24 Novembre 2020
A quelques encablures des côtes de Karachi, des "bébés mangroves" s'épanouissent sur une crique isolée de l'île de Bundle. Mais ce paysage de carte postale pourrait disparaître, le gouvernement pakistanais, malgré ses prétentions environnementales, voulant y lancer un gigantesque projet immobilier.
"Laissons la nature se régénérer. Ne rêvons pas de grandes villes", harangue Mahera Omar, une réalisatrice auteure de plusieurs documentaires environnementaux.
"Nous sommes tous fatigués de notre jungle de béton. Nous voulons sortir, à l'air libre, profiter de la brise marine et de la nature", ajoute cette habituée des balades en kayak dans la mangrove, terrain idéal selon elle pour un écotourisme réglementé.
L'exécutif pakistanais en a pourtant décidé autrement. Le président Arif Alvi a signé fin août une ordonnance visant à faire de Bundle et de l'île voisine de Buddo des terres fédérales, afin d'y lancer un ambitieux programme immobilier, évalué à 50 milliards de dollars (42 milliards d'euros).
Un projet similaire doit voir le jour sur la Ravi, la rivière arrosant Lahore (nord-est). Un premier tour de table avec des investisseurs locaux a été réalisé.
La manœuvre surprend de la part du gouvernement d'Imran Khan, jusqu'ici auréolé d'un bilan environnemental plutôt positif.
Le "tsunami au milliard d'arbres", plantés ou régénérés dans la seule province du Khyber-Pakhtunkhwa (nord-ouest) sous l'égide de son parti, a été applaudi internationalement.
Le Premier ministre a ensuite annoncé étendre ce programme à l'ensemble du pays, avec un objectif de dix milliards de nouveaux arbres. La construction de plusieurs centrales à charbon prévue par un accord sino-pakistanais a également été gelée au profit d'énergies renouvelables.
"Nous allons perdre nos emplois. Cela va nous dévaster", se désole Kamal Shah, l'un de leurs porte-parole, depuis le petit port d'Ibrahim Mathri, aux eaux noires et à l'odeur pestilentielle.
Depuis des décennies, Karachi rejette en effet déchets et eaux usées directement dans la mer. "Quand nous étions jeunes, nous jetions une pièce dans la mer. Elle était visible", se souvient-il. "Maintenant, si un homme entre dans l'eau, on le perd de vue."
Le Fonds mondial pour la nature (WWF), par la voix de Rab Nawaz, l'un des cadres de cette ONG au Pakistan, dénonce un "désastre environnemental à venir". "Bundle est un lieu de nidification pour les tortues, les dauphins. Et les mangroves sont des forêts protégées au Pakistan", rappelle-t-il.

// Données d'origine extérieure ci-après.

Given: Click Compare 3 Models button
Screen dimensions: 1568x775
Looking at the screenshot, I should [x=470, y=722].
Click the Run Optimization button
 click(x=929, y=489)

"Ce projet est un cauchemar", tonne-t-il. "Parfois, on peut réduire au maximum l'impact environnemental de certaines infrastructures. Mais à Bundle, c'est simplement impossible."
Arif Belgaumi, un architecte et urbaniste, se souvient ainsi être allé sur l'île aux dernières marées hautes d'équinoxe. "J'avais de l'eau jusqu'au torse", commente-t-il. "Donc si vous voulez construire quelque chose ici, il faudra remblayer" le sol de plusieurs mètres sur plusieurs kilomètres carrés, une opération aux coûts environnemental et financier prohibitifs.

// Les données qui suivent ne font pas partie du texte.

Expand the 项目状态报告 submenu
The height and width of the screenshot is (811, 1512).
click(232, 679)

D'autant que Karachi, qui a connu cette année un record de précipitations durant la mousson et plusieurs jours d'inondations, n'est pas épargnée par les intempéries. En 2007, une tempête tropicale suivie d'un cyclone avaient fait des centaines de morts dans la ville.
Or les mangroves "forment une barrière contre les tsunamis", observe Arif Belgaumi. Leur préservation est donc d'autant plus "une évidence" qu'elle est "vitale pour la préservation de Karachi." L'urbaniste a également porté plainte contre le projet gouvernemental.